Mike Davis, a career conservationist with the Minnesota Department of National Resources, was selected as the 2020 Achievement Award recipient for his outstanding efforts in river conservation. Beginning his career in conservation in 1986 as a creel clerk with the Minnesota DNR Fisheries in Lake City, Minn., Davis has spent more than 30 years in positions within the Minnesota DNR working on river-related issues.
He was the first team leader for the Lake City Long Term Resource Monitoring Program field station, served as the Habitat Rehabilitation and Enhancement Project (HREP) Coordinator helping plan many of Minnesota’s early HREPs, and has excelled as a mussel ecologist.
Over the course of his career, Davis has represented Minnesota DNR on a host of Upper Mississippi River state partnership activities. His early tenure with Minnesota DNR helped steer the department’s Mississippi River Team (MRT) towards a vision of a sustainable Mississippi River. Over the next three decades, that vision has directed the actions of the MRT, resulting in significant progress on floodplain restoration, water level management, and flow restoration across the Upper Mississippi River.
Among Davis’ most significant contributions are his leadership and commitment to freshwater mussel conservation. During the 1990s when invasive zebra mussels came to the Upper Mississippi River (UMR) system, Davis began collecting data and providing guidance to support the long-term health of mussel populations.

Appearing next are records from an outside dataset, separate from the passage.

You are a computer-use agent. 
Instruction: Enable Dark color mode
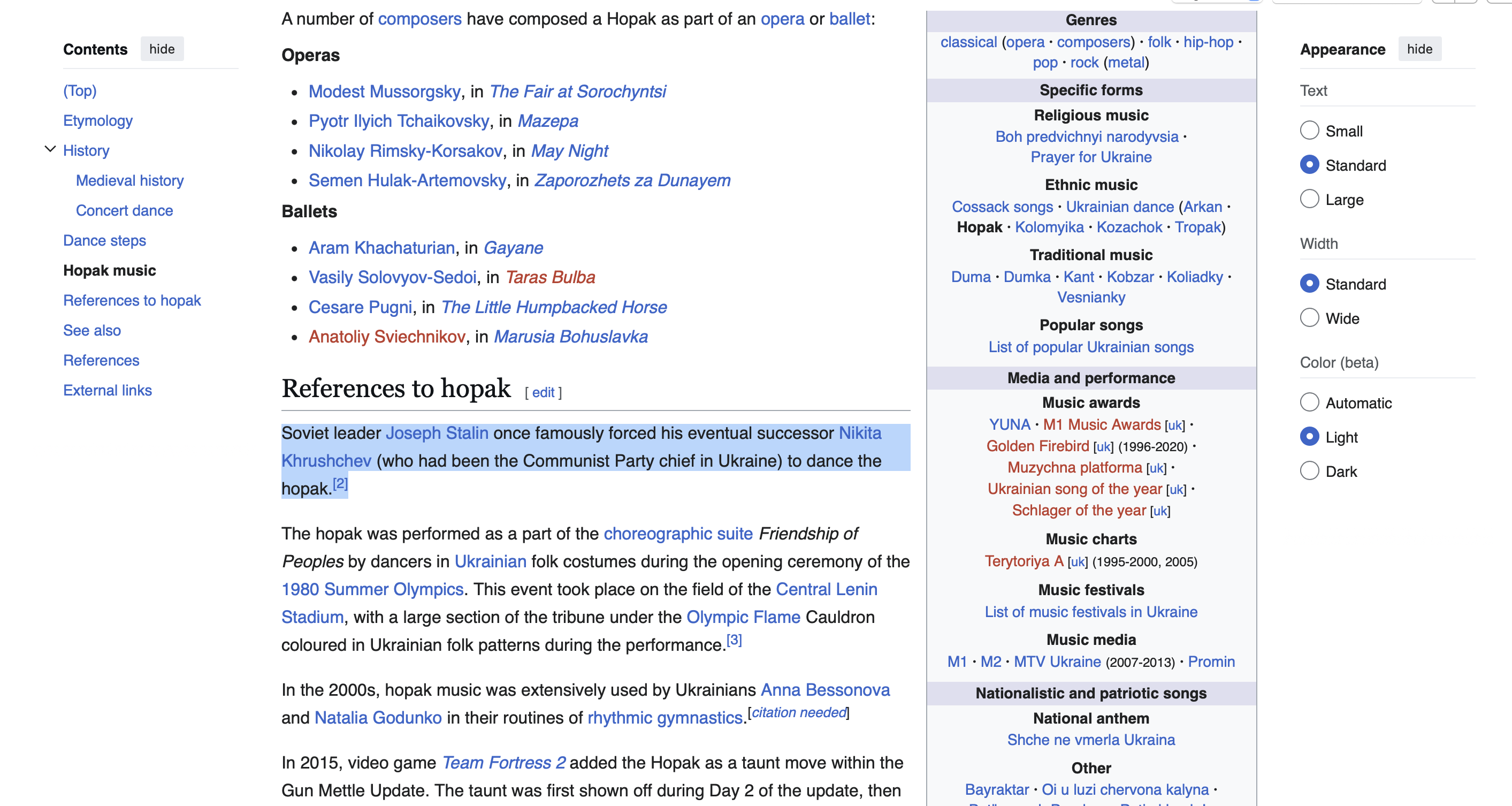coord(1309,471)
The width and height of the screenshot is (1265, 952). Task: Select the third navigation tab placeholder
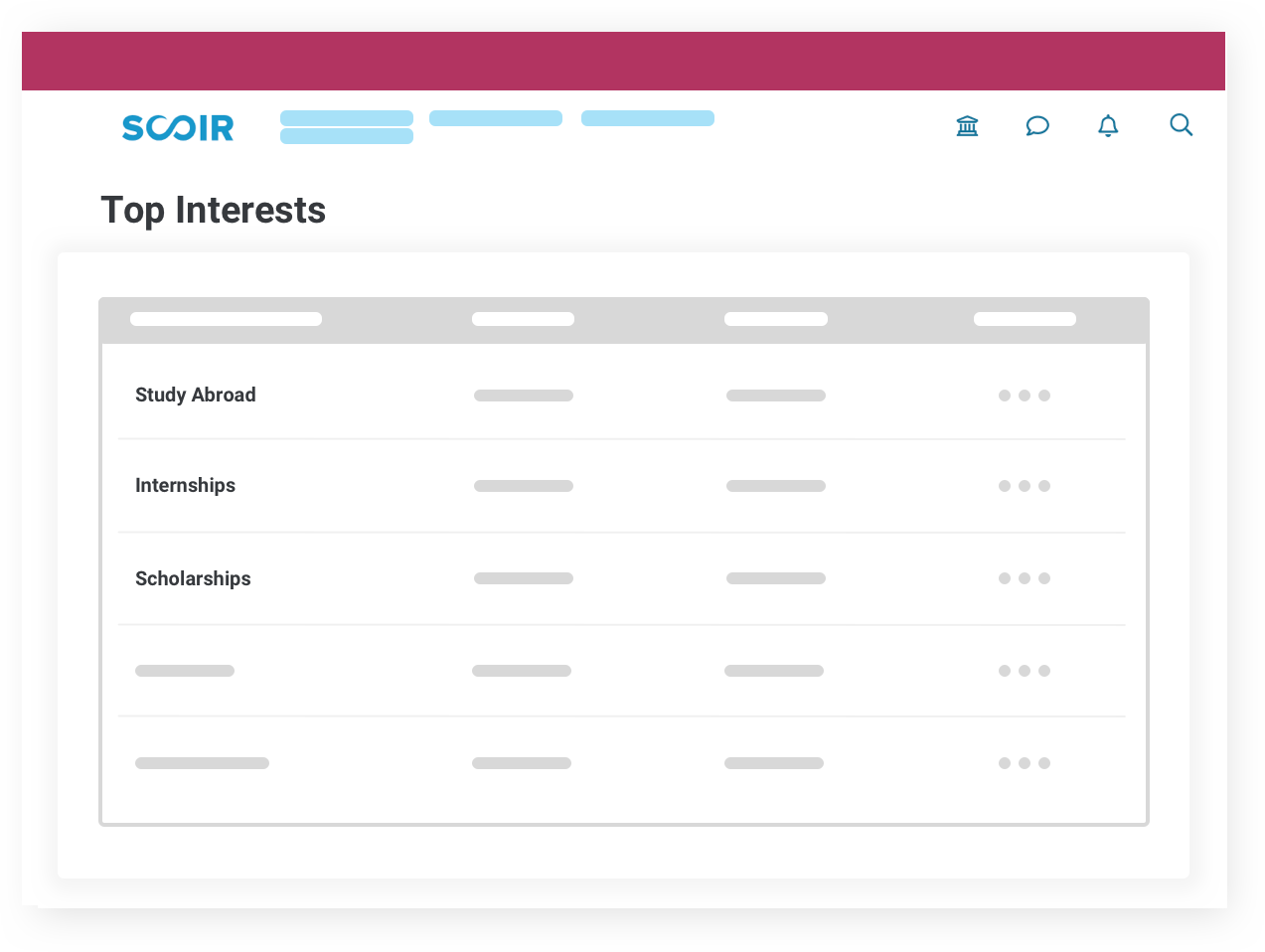(648, 117)
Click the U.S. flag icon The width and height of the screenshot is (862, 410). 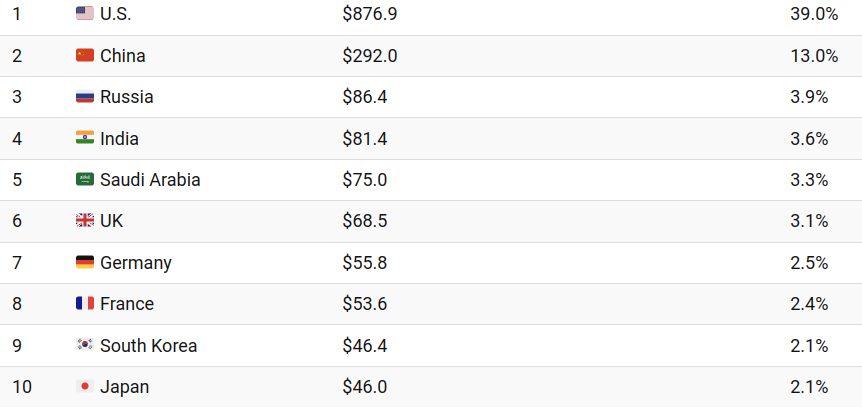click(85, 14)
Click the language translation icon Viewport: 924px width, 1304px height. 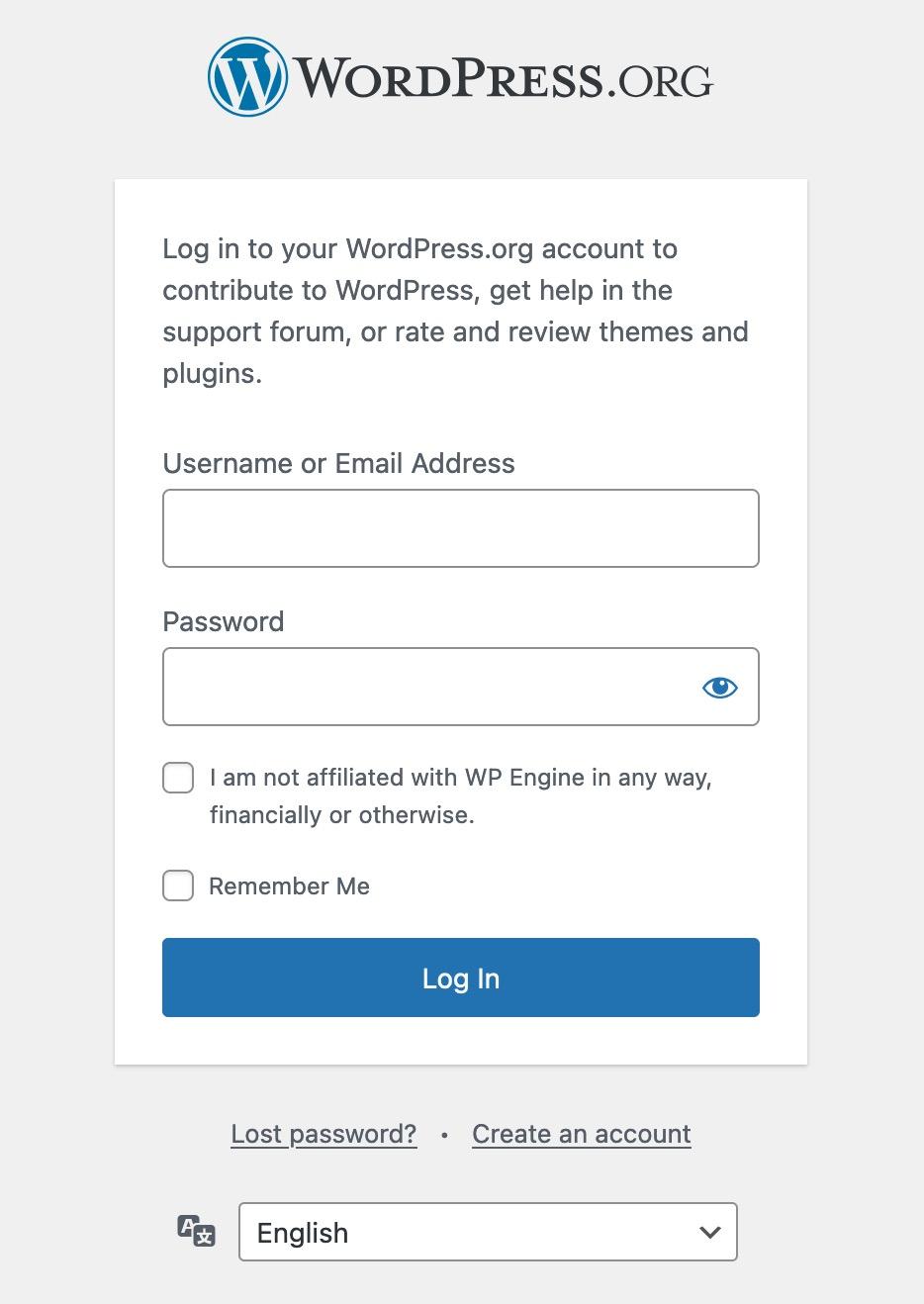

In 1999, a group of UMR system biologists, including Davis, took collective action to save the federally endangered Higgins Eye Mussel from extinction. Their efforts resulted in successfully stocking of over 50,000 sub-adult Higgins Eye Mussels and several million more young juveniles. Davis personally installed propagation cages in Pool 4 of the UMR, which produced juvenile Higgins Eye Mussels in a river setting. This technique later proved a valuable tool for production of sub-adult Higgins Eye Mussels for stocking.
Davis and his team were instrumental in establishing a state-of-the-art mussel propagation facility in Lake City, where they are currently doing research on Federal and State-listed species. In 2017, they achieved notoriety in the field of mussel conservation by becoming the first researchers to positively identify the host fish for the larvae of the Federally Endangered Spectaclecase Mussel, a discovery that is the envy of mussel propagation biologists nationwide.
Davis currently leads the Minnesota DNR Mussel Team stationed in Lake City. While his accomplishments are too numerous to include here, Davis and his staff continue to assist in the collection and propagation of mussels, which has expanded to include other Federal and State-listed species on the UMR and elsewhere. Davis is an active member of the Freshwater Mussel Conservation Society and as worked on fisheries and freshwater mussel issues on the Mississippi River from above the Twin Cities downstream to the Quad Cities—a distance of over 400 river miles.